A chapter on international capital flows in the CEA report noted that the United States received 41% of global gross capital inflows in 2022-23, the highest share of any country, and almost double its pre-pandemic share. of 23%.

This came as overall global gross receipts declined to 4.4% from 5.8% of global gross domestic product, or to $4.2 trillion from $4.5 trillion, relative to 2017-19, according to data from the International Monetary Fund. Global gross flows to and from China declined sharply during that period.

The US dollar also remained the world’s largest reserve currency and accounted for a huge proportion of global trade and cross-border financial transactions, the CEA said. The dollar’s utility remained intact despite de-dollarization fears fueled by the recent use of financial sanctions, he said, citing the depth and liquidity of the US Treasury market and the demand for Treasury securities as a safe asset. .

The dollar has risen 7.4% in nominal terms, relative to a basket of trading partner currencies, since 2022, the CEA said, citing Federal Reserve data, and the trade-weighted real value of the dollar is up 15% above its 20-year value. historical average.
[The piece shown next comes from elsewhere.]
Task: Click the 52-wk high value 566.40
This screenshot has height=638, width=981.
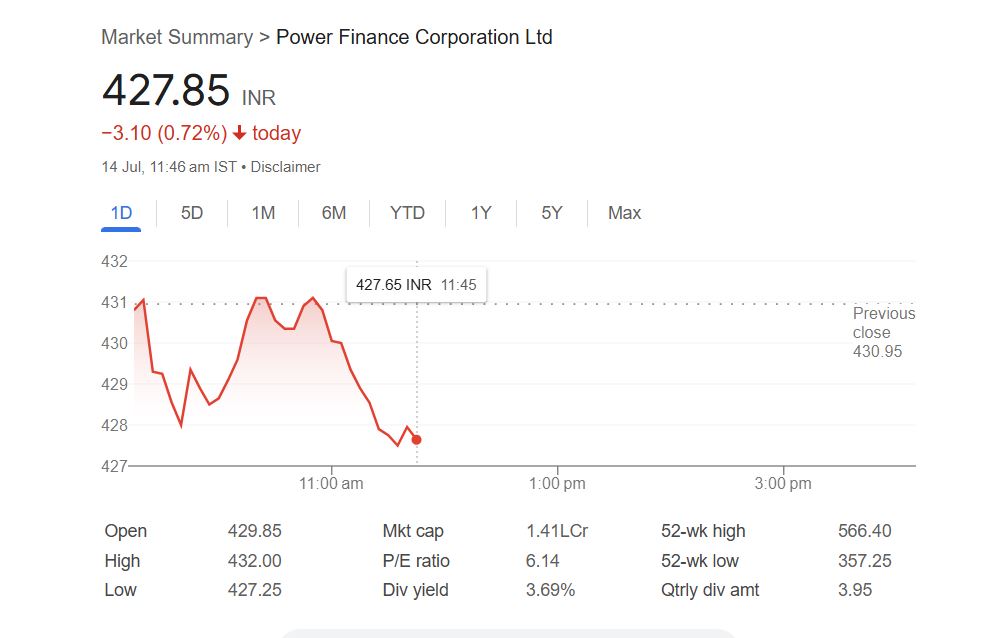Action: click(x=864, y=531)
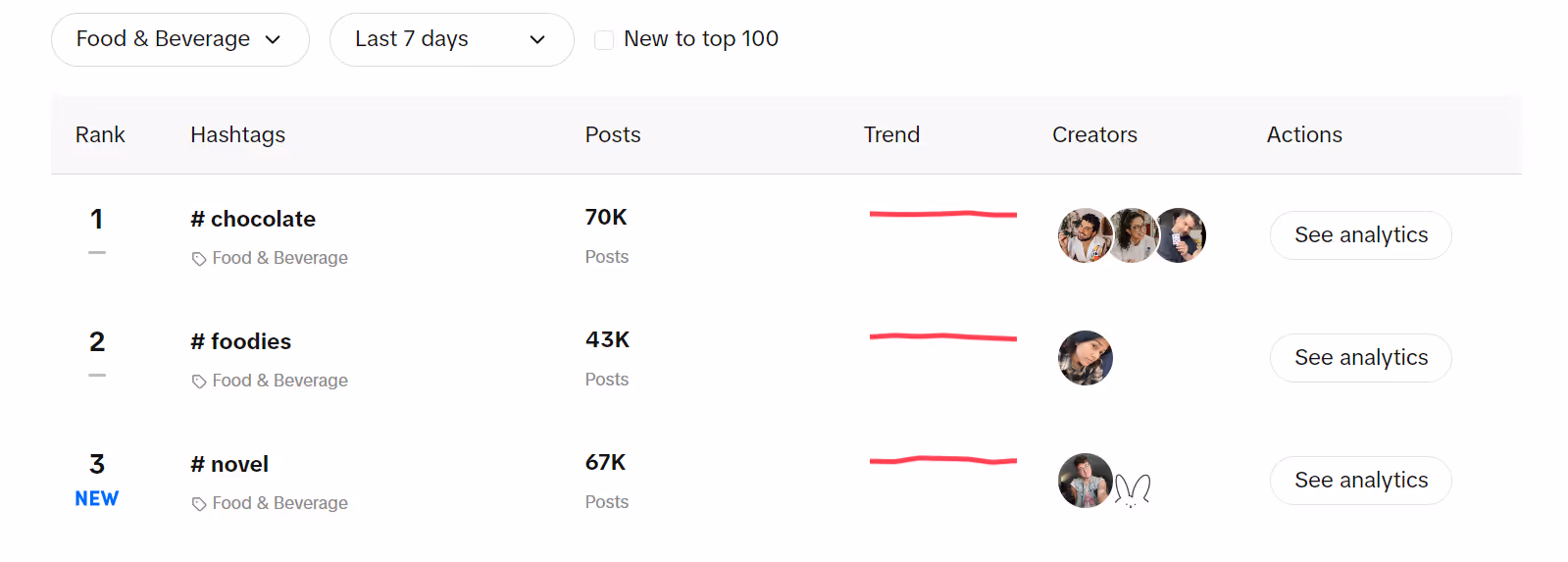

The report highlighted high levels of business investment, a third of which has gone into factory construction in recent years, and highlighted rising productivity and high rates of business formation driven in part by international financing. .

While total capital inflows are below the peak of $2 trillion reached in 2007, just before the global financial crisis, portfolio investment in equity and debt markets totaled a record $1.23 trillion in 2023, he said.